The EPA giveth, and taketh away federal sustainability programs

Agency will phase out 8-year-old Climate Leaders effort, encouraging state and non-governmental alternatives. Support for programs such as the latest Green Power Community Challenge remains.
Written by Heather Clancy, Contributor

The U.S. Environmental Protection Agency is encouraging communities to pick up the ball on green power adoption initiatives through its latest Green Power Community Challenge. The program's latest challenge comes days after the agency advised participants in its voluntary Climate Leaders Program to start working more closely with similar state and non-governmental programs.

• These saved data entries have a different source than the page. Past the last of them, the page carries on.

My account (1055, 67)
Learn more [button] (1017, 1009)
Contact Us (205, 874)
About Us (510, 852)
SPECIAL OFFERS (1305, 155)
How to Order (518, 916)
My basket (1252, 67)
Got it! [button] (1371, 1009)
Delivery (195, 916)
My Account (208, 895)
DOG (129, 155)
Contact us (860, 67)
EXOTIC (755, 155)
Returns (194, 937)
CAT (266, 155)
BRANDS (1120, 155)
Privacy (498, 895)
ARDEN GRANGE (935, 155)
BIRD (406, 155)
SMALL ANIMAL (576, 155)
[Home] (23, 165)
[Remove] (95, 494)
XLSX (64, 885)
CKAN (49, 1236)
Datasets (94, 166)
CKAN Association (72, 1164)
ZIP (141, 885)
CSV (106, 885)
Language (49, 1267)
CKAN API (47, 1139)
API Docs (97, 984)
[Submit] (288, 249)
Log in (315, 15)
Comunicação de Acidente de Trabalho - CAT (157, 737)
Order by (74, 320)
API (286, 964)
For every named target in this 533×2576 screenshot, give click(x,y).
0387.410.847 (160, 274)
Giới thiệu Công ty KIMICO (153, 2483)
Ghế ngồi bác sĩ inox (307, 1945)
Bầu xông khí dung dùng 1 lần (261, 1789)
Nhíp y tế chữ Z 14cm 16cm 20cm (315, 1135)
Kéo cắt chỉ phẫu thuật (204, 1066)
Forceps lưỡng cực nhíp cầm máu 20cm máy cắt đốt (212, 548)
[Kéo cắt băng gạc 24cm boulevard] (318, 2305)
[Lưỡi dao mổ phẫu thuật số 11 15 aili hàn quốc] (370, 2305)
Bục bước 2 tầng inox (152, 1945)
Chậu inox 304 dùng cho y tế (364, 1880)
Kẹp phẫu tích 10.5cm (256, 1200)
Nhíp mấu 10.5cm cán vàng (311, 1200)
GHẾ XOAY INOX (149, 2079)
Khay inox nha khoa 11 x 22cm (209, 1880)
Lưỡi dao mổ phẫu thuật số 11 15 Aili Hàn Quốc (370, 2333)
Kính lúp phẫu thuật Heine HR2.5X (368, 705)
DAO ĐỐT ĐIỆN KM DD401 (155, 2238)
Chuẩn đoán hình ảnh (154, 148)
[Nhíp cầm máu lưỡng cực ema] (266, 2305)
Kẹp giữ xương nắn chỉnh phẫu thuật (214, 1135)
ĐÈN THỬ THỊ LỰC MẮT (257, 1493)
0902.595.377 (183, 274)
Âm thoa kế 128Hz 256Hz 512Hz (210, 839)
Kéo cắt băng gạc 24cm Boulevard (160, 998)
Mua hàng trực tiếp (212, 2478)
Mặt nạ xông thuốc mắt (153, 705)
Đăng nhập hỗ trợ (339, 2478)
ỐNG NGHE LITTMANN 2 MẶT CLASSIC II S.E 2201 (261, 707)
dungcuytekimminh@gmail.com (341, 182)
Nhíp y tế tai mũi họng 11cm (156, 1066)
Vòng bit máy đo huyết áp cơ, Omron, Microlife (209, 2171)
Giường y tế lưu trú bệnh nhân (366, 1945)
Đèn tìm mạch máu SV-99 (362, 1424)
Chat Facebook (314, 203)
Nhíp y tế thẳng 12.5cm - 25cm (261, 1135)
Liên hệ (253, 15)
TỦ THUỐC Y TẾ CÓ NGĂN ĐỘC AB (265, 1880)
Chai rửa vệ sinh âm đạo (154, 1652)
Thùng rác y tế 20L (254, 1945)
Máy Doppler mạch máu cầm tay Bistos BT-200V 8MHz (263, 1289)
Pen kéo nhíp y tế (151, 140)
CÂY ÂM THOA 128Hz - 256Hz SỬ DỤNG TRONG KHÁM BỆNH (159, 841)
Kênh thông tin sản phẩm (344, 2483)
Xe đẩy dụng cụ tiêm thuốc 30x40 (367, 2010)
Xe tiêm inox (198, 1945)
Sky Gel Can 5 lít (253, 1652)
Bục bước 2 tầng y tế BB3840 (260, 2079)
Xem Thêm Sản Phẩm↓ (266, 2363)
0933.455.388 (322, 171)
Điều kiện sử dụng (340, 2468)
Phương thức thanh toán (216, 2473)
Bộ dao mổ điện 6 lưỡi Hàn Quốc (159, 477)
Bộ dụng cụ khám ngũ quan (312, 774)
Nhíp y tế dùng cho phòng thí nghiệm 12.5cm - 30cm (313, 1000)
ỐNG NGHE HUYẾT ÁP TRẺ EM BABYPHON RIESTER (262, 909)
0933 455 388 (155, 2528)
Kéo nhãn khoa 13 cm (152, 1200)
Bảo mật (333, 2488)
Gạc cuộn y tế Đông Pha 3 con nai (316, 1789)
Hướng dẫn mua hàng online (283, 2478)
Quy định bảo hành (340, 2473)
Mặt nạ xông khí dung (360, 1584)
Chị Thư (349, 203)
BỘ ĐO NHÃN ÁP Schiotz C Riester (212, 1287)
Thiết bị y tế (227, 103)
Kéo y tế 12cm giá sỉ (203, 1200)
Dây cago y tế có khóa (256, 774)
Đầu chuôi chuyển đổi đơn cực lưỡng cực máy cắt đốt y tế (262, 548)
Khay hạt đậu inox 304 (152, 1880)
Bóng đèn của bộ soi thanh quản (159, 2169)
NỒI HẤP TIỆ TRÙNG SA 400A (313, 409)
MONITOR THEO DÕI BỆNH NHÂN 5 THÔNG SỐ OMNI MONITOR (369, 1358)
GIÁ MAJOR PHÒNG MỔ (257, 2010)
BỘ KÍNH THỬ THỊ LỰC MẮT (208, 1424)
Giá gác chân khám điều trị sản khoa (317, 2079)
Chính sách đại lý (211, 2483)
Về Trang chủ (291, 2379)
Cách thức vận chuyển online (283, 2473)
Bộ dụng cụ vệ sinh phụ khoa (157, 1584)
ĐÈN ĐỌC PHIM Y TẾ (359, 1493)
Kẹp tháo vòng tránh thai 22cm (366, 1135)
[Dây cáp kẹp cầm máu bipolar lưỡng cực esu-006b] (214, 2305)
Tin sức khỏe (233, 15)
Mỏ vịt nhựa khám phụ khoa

The EPA says many state agencies and non-governmental organizations now have programs that are robust enough to replace Climate Leaders activities. Plus, the EPA is now implementing the mandatory reporting rules for greenhouse gas emissions that the program helped develop. In a letter to members of the Climate Leaders program, Gina McCarthy, assistant administrator for the Office of Air and Radiation, wrote:

"Over the coming year, EPA will phase down services the agency provides under the federal Climate Leaders program and encourage and assist the transition of our partners into non-federal programs that our programs choose to join. With the exception of programs offered by our state co-regulators, EPA cannot endorse any particular program -- it is up to each [Climate Leaders participant] to decide which program would be the best fit."

Even as the Climate Leaders program fades into the sunset, the latest national Green Power Community Challenge is kicking off. This is an annual campaign in which towns, cities, villages and native American tribes compete to encourage their local businesses and residents to buy or purchase green power. The EPA defines green power as power that is generated from solar, wind, geothermal, biomass, biogas and low-impact hydropower. Essentially electricity that is produced with no net increase of greenhouse gas emissions.

There are already 30 cities in Alaska, California, Colorado, Connecticut, Maryland, Oregon, Pennsylvania, Texas, Utah, Washington and Wisconsin that have become green power communities. These cities collectively buy 900 million kilowatt hours of green power annually.

The winners of the challenge will be announced in September 2011. Quarterly winners will be announced along the way.